* **About this exercise**:
Scan the listing below. Copy each line that contains "Close".

-- Records shown follows --

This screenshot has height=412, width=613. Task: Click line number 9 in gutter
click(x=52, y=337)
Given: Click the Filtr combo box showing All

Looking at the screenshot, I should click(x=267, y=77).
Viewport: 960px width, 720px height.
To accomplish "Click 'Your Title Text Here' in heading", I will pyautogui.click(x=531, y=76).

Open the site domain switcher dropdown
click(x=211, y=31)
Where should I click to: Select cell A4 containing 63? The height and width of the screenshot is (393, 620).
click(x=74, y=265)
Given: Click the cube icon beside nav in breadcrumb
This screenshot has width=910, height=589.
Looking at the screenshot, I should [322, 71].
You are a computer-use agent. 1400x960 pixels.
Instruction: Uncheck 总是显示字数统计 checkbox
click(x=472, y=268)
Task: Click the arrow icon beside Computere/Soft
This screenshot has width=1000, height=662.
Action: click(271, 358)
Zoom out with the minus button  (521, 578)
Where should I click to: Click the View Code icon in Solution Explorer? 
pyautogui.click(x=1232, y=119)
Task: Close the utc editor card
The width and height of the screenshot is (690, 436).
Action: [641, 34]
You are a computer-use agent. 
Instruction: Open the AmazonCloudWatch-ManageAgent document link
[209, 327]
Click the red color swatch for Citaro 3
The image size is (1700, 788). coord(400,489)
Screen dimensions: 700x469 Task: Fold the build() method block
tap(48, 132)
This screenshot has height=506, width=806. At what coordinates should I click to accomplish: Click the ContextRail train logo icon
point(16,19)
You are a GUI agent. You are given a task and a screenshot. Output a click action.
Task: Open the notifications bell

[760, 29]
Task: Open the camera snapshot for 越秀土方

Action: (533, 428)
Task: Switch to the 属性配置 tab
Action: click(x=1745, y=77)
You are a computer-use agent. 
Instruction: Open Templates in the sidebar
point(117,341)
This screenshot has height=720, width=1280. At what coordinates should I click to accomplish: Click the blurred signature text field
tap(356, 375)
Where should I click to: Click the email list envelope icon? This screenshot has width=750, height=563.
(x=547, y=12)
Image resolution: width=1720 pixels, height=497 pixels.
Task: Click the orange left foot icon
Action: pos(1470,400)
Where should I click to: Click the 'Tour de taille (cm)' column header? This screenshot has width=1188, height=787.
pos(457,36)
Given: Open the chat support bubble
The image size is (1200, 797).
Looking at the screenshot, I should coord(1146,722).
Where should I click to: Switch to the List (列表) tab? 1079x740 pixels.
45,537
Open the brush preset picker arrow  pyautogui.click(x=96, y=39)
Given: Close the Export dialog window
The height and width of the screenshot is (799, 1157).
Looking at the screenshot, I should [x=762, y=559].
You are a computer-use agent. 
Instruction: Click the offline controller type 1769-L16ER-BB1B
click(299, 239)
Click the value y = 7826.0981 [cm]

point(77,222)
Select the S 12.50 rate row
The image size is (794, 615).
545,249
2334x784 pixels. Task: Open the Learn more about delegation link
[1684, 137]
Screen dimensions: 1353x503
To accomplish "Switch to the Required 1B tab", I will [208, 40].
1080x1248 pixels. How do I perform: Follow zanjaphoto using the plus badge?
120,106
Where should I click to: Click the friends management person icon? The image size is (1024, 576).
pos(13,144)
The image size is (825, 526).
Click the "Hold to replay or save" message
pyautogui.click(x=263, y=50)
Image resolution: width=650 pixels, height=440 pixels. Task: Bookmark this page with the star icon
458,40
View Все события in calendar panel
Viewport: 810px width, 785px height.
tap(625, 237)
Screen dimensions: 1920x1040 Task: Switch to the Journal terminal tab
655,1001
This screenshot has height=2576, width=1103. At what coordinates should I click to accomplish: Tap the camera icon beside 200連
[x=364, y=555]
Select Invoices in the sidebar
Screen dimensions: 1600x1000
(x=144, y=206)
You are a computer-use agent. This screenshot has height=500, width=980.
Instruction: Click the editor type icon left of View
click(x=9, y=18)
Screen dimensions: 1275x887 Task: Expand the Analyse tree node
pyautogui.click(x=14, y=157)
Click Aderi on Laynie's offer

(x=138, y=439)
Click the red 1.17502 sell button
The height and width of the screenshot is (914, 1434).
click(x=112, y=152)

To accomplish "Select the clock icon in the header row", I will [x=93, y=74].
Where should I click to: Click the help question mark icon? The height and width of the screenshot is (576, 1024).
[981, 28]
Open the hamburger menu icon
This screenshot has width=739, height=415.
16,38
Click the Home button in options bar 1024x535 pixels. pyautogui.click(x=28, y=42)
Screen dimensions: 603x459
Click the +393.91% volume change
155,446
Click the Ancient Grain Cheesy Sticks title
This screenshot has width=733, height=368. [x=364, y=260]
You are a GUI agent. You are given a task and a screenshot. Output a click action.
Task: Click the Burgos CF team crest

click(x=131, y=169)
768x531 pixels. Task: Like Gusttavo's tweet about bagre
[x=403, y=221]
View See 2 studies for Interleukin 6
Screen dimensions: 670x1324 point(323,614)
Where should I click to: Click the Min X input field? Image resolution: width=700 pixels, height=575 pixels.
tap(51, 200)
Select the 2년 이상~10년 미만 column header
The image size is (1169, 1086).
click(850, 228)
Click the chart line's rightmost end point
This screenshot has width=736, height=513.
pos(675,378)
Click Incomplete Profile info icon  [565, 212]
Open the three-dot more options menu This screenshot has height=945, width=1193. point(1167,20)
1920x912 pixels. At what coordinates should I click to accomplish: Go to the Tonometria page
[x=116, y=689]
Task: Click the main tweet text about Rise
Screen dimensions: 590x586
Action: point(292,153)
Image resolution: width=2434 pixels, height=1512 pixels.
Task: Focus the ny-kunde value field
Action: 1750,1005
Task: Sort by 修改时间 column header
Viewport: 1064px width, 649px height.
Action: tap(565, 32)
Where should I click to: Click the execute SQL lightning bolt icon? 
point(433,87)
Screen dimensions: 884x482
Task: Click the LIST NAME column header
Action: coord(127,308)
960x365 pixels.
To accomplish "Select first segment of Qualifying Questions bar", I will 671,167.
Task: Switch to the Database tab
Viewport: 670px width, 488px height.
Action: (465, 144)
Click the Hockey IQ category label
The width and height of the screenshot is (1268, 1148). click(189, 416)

-- Records shown concluded --

* **Answer area**:
Task: Close the utc editor card
Given: Close the Export dialog window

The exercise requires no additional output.